The most common histological appearance is reminiscent of fibrosarcoma with masses of spindle-shaped cells organized into wavy lamellae. Irregularity of the cells and a wavy or buckled appearance of the nuclei are often found. Metaplastic differentiation occurs in about 20% of patients. Bone, cartilage, and muscle are the most commonly affected tissues; epithelioid differentiation into glandular or squamous tissue is less common. The prognosis for the “triton” tumor, which shows differentiation into skeletal muscle, is particularly poor. Transmission electron microscopic studies suggest that about 25% of these tumors show features of Schwann cells; fibroblasts predominate in about another 25%. Many MPNSTs do not stain for the S-100 protein, and examination for multiple neural markers is advised (Figs. 102-15 to 102-17).¹⁶

Figure 102-15 Malignant peripheral nerve sheath tumor. The tumor is densely cellular with moderate pleomorphism and high mitotic index. Hematoxylin and eosin stain; magnification, ×400.

(Courtesy of Dr. Jean Pringle, Royal National Orthopaedic Hospital.)

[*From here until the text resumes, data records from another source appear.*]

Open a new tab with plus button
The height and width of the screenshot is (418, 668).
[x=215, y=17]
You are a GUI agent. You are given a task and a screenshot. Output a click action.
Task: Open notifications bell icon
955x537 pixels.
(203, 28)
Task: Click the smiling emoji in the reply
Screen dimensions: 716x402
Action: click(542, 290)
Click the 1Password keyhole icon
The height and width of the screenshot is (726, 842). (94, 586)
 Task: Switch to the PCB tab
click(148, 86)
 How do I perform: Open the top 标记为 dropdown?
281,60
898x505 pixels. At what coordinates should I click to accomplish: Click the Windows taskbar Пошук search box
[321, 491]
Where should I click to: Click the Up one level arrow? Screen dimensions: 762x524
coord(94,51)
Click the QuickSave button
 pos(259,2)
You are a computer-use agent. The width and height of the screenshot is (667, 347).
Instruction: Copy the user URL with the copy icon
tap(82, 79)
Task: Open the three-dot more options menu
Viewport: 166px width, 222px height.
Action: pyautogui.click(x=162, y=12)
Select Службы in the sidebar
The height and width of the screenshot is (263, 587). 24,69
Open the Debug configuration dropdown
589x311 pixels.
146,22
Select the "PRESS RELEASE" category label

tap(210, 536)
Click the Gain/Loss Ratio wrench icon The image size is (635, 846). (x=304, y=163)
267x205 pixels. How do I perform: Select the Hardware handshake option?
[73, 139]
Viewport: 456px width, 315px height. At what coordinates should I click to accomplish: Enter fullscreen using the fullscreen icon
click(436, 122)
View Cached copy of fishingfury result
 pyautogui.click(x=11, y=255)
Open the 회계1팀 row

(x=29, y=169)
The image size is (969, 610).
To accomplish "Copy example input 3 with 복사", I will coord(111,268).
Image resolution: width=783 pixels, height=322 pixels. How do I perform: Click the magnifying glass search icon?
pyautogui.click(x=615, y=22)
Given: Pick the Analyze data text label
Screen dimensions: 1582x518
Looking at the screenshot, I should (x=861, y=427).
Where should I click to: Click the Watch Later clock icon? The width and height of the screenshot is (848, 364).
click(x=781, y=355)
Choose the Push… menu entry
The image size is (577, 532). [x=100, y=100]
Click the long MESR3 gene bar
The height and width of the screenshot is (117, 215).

Figure 102-16 Malignant peripheral nerve sheath tumor in a patient with neurofibromatosis type 1, arising from the brachial plexus. A proportion of the tumor cells are expressing myoglobin (Triton tumor). Magnification, ×400.

(Courtesy of Dr. Kim Suvarna.)

Figure 102-17 Neuroepithelioma arising from the sciatic nerve in a 14-year-old boy with neurofibromatosis type 1. There are areas of rosette formation. Hematoxylin and eosin stain; magnification, ×400.

(Courtesy of Dr. Jean Pringle, Royal National Orthopaedic Hospital.)

Management

These tumors do not respond to irradiation or to chemotherapy, and the correct treatment is adequate excision of the nerve trunk. Frozen examination of the proximal stump is essential for ruling out intraneural extension. The authors have seen such extension of up to 20 cm from the proximal pole of the tumor. This material should be reviewed by the operating surgeon before completion of the operation. The authors have found it necessary to section the spinal nerve at the foramen in six patients, and in two more, the spinal nerve proximal to the dorsal root ganglion was excised by means of hemilaminectomy.

There is no case at all for attempting repair of the nerve. Local recurrence after “limb sparing” operations is much more common with MPNSTs than it is for nonneural soft tissue tumors.

With sarcomas arising in the extremity, adequate excision of an MPNST will leave a gap, at the very least, of 20 cm, and attempts to restore function by grafting onto such a defect are futile.

Amputation is necessary when the epineurium has been breached or with recurrence. Lusk and colleagues ¹⁷ advised forequarter amputation in patients with MPNSTs arising within the brachial plexus. This is necessary for recurrence after an apparently adequate excision or when there is such involvement of the plexus that no function can be preserved. It may be necessary for palliation even if it cannot be cured. Of 15 patients with tumors in known NF1 in the authors’ experience, 13 died within 2 years of diagnosis, and only one patient remained apparently disease free at 3 years. Of the 35 patients with solitary tumors, six died within 2 years of diagnosis, and seven more are known to have disease. Of the 22 apparently disease free at a minimum of 5 years after surgery, 14 were treated by excision of the nerve, 5 by amputation of the limb, and 3 by forequarter amputation.

KEY POINTS

• Management of PNTs requires expert multidisciplinary care.

• Biopsy of a PNT is not always required or appropriate.

• Careful surgical treatment can help maintain function, ensure full excision, and enable accurate histological diagnosis.

• Seventy percent of schwannomas are in the upper limb.

• Approximately 10% of schwannomas are multiple.

• Malignant transformation of schwannomas is rare.

• Painful, tender swelling and a positive percussion sign are characteristic clinical features of schwannomas.